M aury and Alvena Leal, both 94, sat close to one another in their Mi-Wuk Village home Thursday morning surrounded by Christmas decorations and ornaments, while their Chiweenie dog, Scarlett, bustled and trotted along the edges of the couch.
Alvena leaned in toward Maury and gave his hand a few gentle taps. Maury turned, and they both stared into each other’s eyes, briefly, before explaining their secret for sustaining 75 years of marriage.
“Always go to bed happy instead of going to bed mad,” Maury said.
“Well, we always kiss each other goodnight, honey,” Alvena chided, again placing her hand over husband’s fingers.
“Some people think it’s crazy, but I don’t think it is,” Maury said, cracking a smile.
Though they may deny it, their union gives the impression of being preordained.
The pair began “going steady” in 1938 while attending Washington Union High School in Centerville, now Fremont, but had known each other since they were children through church and family acquaintances. They were married on Dec. 6, 1942, when they were both 18 years old and, in the many decades that have passed, the Leals have done “everything,” they said, and they have done it together.

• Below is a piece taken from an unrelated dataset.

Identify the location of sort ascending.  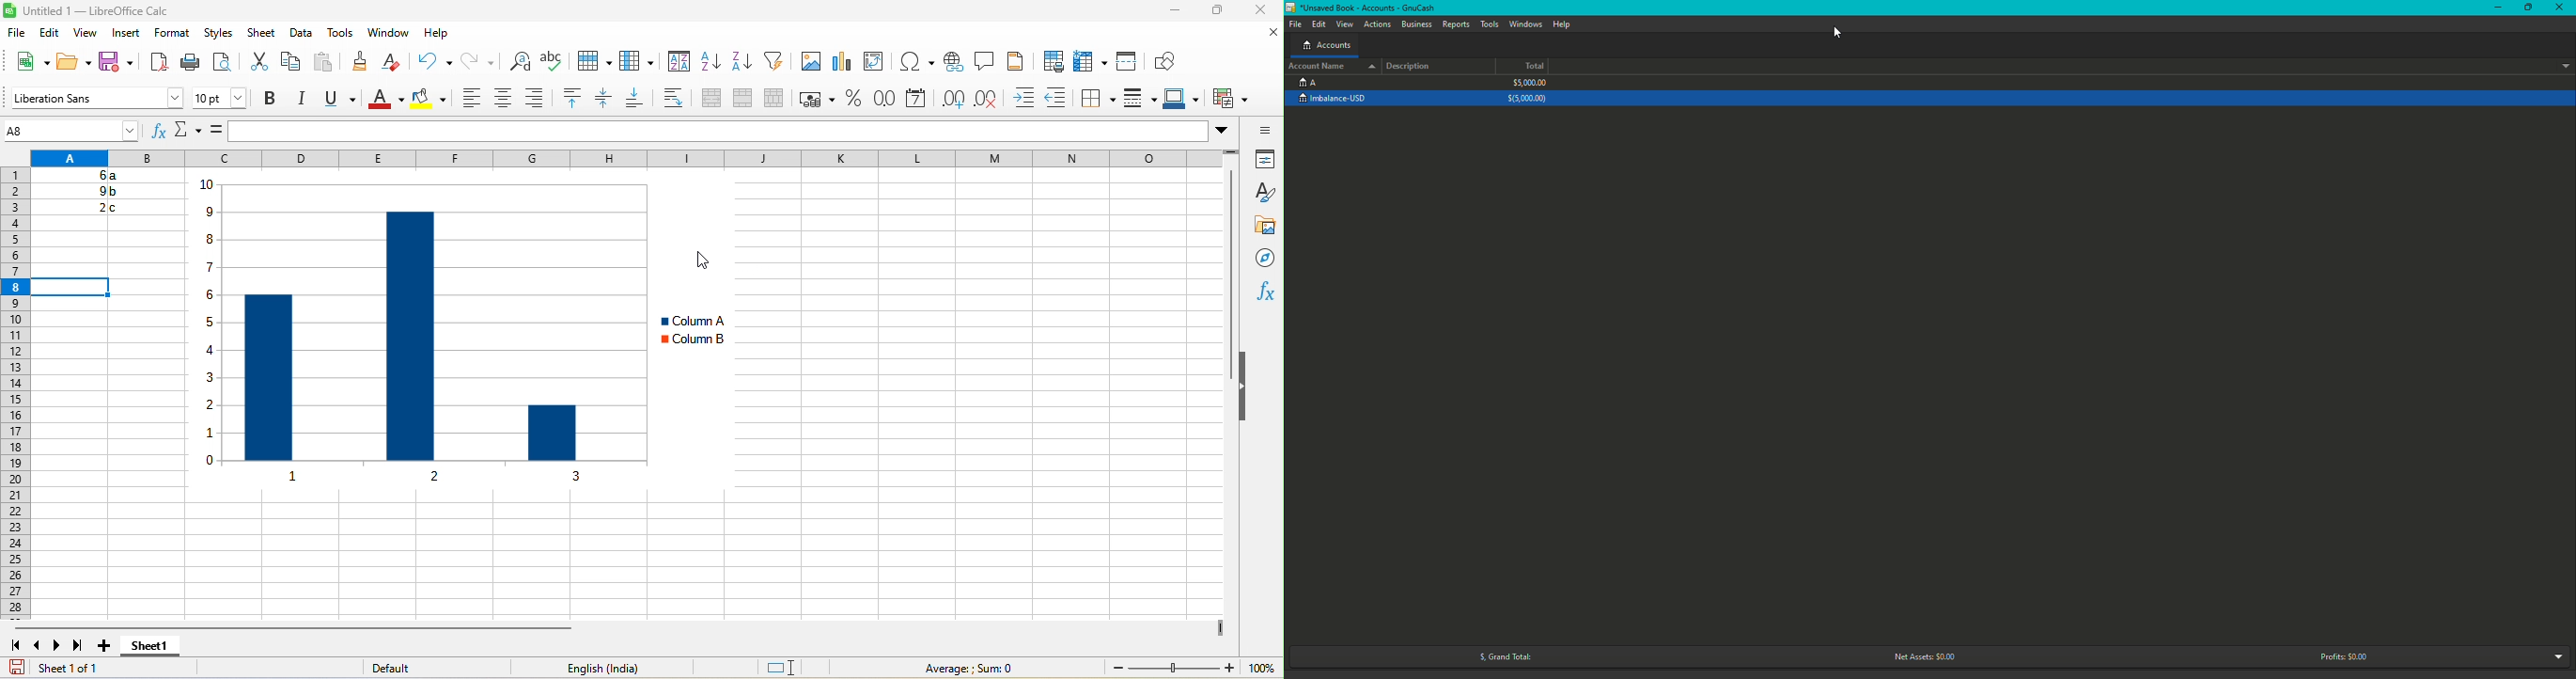
(713, 68).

“Doing things together for us is very, very important,” Alvena said. “Communication is very important. And if we are upset about something, we talk to the animals.”
Like little Scarlett sauntering her way around the Mi-Wuk Village home, animals have loomed large in the decades that the couple have spent together.
In 1953, the Leals “fell in love with the area” and purchased a lot with another couple, building a Winchester-style home on the property. A decade later, they purchased their current home as a weekend cabin and, finally, in 1973, moved into the residence permanently.
Since 1973, they said, they have raised, babysat, and administered care to dogs, cats, sheep, goats, horses and chickens from the inside of small homes to the expanse of large farms.
Maury’s 20-year occupation with Kimber Farms mixing feed for chickens at various developmental stages came in handy, he said, but more often than not, the animals themselves provided care to Leals.
“They listen,” he said, with each of them noting that their conversational relationships with the animals kept them from “saying bad things to each other.”
Occupations and community investments had also figured prominently in their shared history, they said, with Alvena working as a manager for a motor lodge motel and as a former president of the Mi-Wuk Sugar Pine Fire Auxiliary, and Maury in a steel mill, as a volunteer firefighter, and as a groundskeeper for the now-closed Mi-Wuk golf course.
But the most poignant and satisfying moments of their retirement, they agreed, came during their travels. Those memories, they said, even further solidified the love and dedication they felt for one another since the formative days of their courtship.
“One of the most wonderful things, if we saw anything that was beautiful, he would never complain and pull over to see it” Alvena said, referencing Sonora Pass and the Grand Canyon. “I think we always enjoyed our trips because of that.”
The couple has visited the Azores eight times, they said, a mid-Atlantic paradise archipelago off the coast of Portugal.
Their eyes lit with memories as they explained their shared heritage from the islands, blossoming hedgerows of hydrangeas, and the origin of pineapples to the island.
“The Azores are far more beautiful than Hawaii,” Alvena said, laughing.
Maury, a member of Sonora Sons in Retirement Branch 136, also fondly recalled an international trip to the Mediterranean undertaken by multiple couples in the 1990s, which took them to Italy, Greece, Turkey, and even to Russia via the Black Sea.
But now the Leals, gratified and comfortable in their twilight years, tend to an enormous family legacy as the chief elders of two children, a man and woman; nine grandchildren; 17 great-grandchildren; and five great-great-grandchildren, with another one on the way.
“They have wonderful memories, and we have wonderful memories. We are very family oriented,” Alvena said.
The couple’s 75th anniversary party will be at The Peppery in East Sonora on Saturday, they said, and they expect about 60 family members to attend. Due to the large number of guests, they said, a second anniversary party for friends has been scheduled for Wednesday.
Maury and Alvena can still, to this day, sit down with one another and laugh or reminisce about their long history of memories, they said.
“It just doesn’t seem like it’s been 75 years. I don’t know where the time has gone,” Alvena said. “I think we’ve just enjoyed our family immensely, the traveling, that’s been a wonderful thing. Like I said, I don’t know where the time has gone.”